Questions about upload_media

What does the upload_media tool do? +

Upload a local media file to Google Photos. Reads bytes from filePath and creates a new media item. It is categorised as a Write tool in the Google Photos MCP Server MCP Server, which means it can create or modify data. Consider rate limits to prevent runaway writes.

How do I enforce a policy on upload_media? +

Register the Google Photos MCP Server MCP server in PolicyLayer and add a rule for upload_media: allow, deny, rate-limit, or require approval. Point your MCP client at the PolicyLayer proxy URL and the rule is enforced on every call, before it reaches Google Photos MCP Server. Nothing to install.

What risk level is upload_media? +

upload_media is a Write tool with medium risk. Write tools should be rate-limited to prevent accidental bulk modifications.

Can I rate-limit upload_media? +

Yes. Add a rate_limit block to the upload_media rule in your PolicyLayer policy. For example, setting max: 10 and window: 60 limits the tool to 10 calls per minute. Rate limits are tracked per agent session and reset automatically.

How do I block upload_media completely? +

Set action: deny in the PolicyLayer policy for upload_media. The AI agent will receive a policy violation error and cannot call the tool. You can also include a reason field to explain why the tool is blocked.

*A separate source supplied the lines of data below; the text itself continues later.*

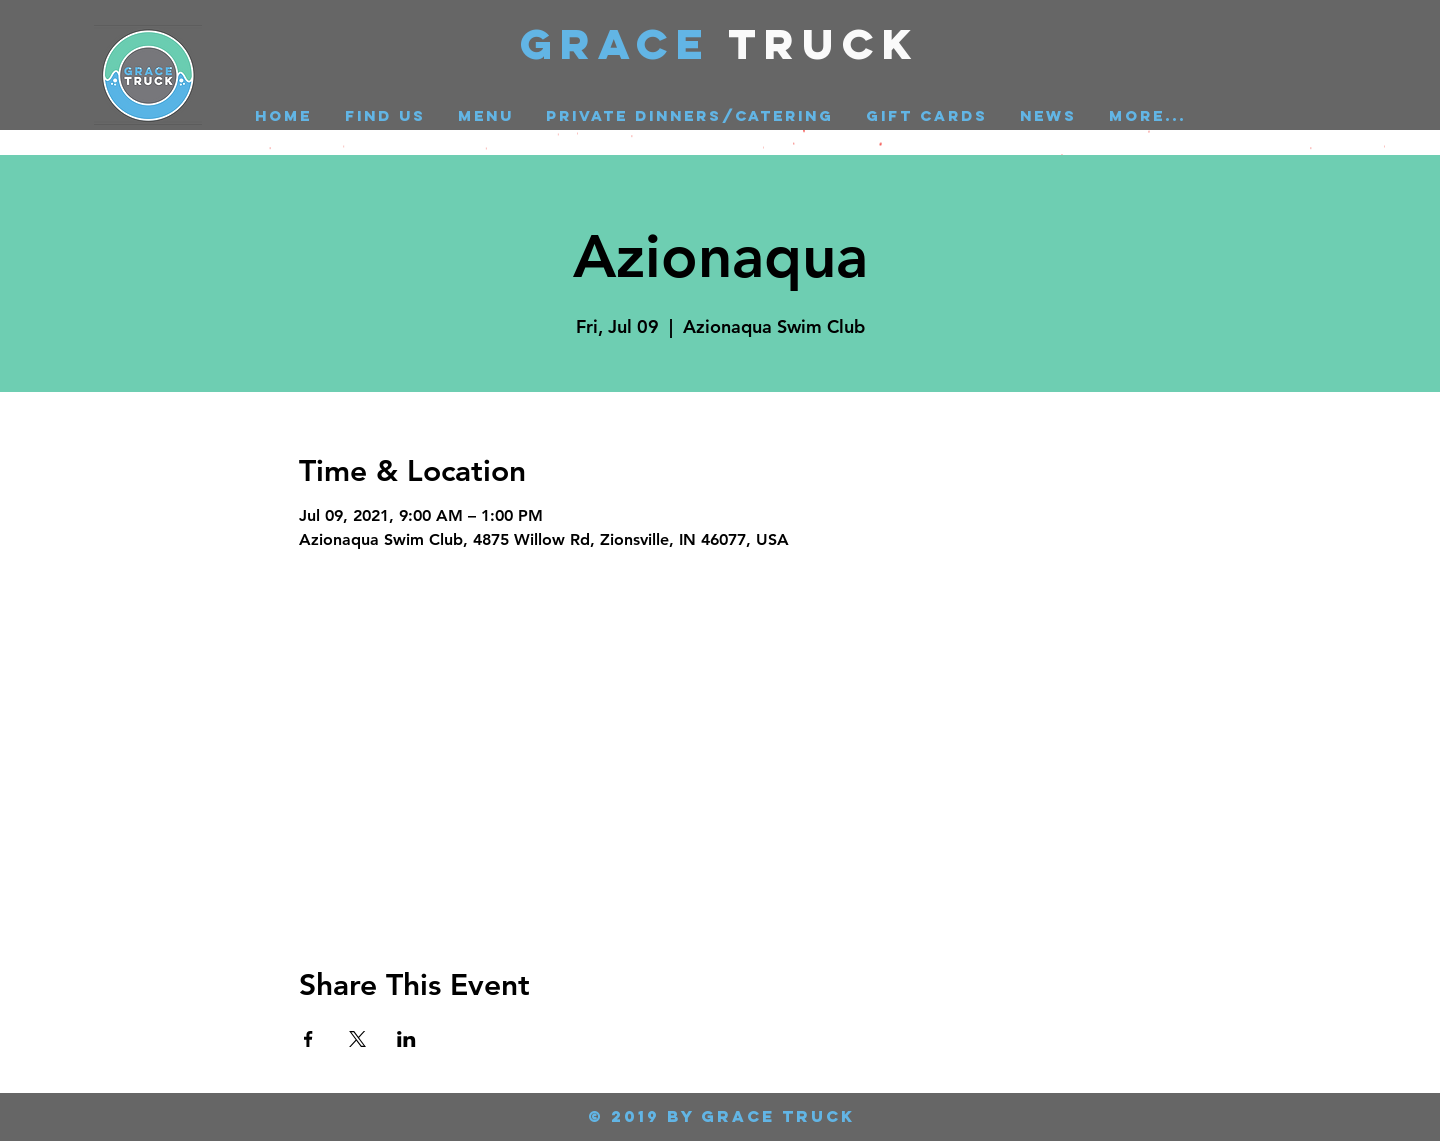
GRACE (624, 43)
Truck (824, 43)
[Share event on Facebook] (308, 1039)
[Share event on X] (357, 1039)
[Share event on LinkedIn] (406, 1039)
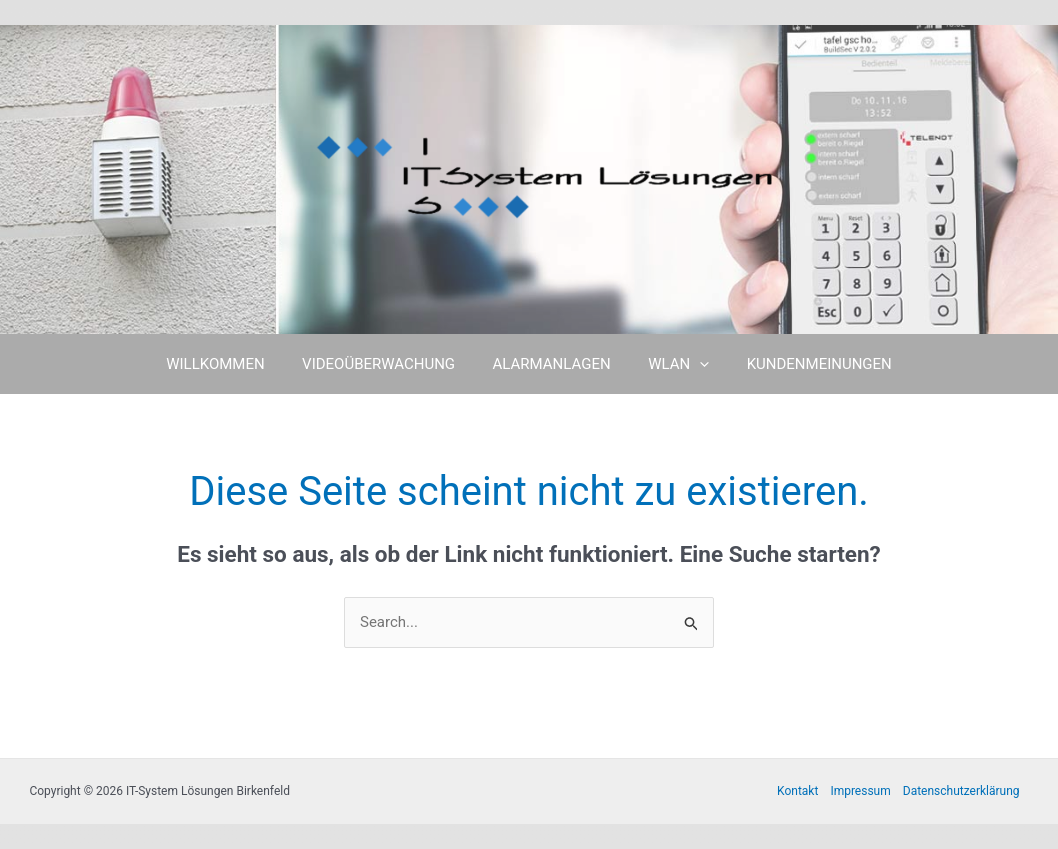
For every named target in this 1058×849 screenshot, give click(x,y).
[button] (692, 364)
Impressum (860, 791)
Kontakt (797, 791)
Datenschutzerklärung (961, 791)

What MCP server provides upload_media? +

upload_media is provided by the Google Photos MCP Server MCP server (savethepolarbears/google-photos-mcp). PolicyLayer sits as a proxy in front of this server to enforce policies before tool calls reach the server.

Enforce policy on every Google Photos MCP Server tool call.

Start from Google Photos MCP Server, add the rest of your stack, and see everything your agents can call. Then put policy on all of it.

Free to start. No card required.

19 Google Photos MCP Server tools catalogued and risk-classified — across an index of 43,000+ MCP servers.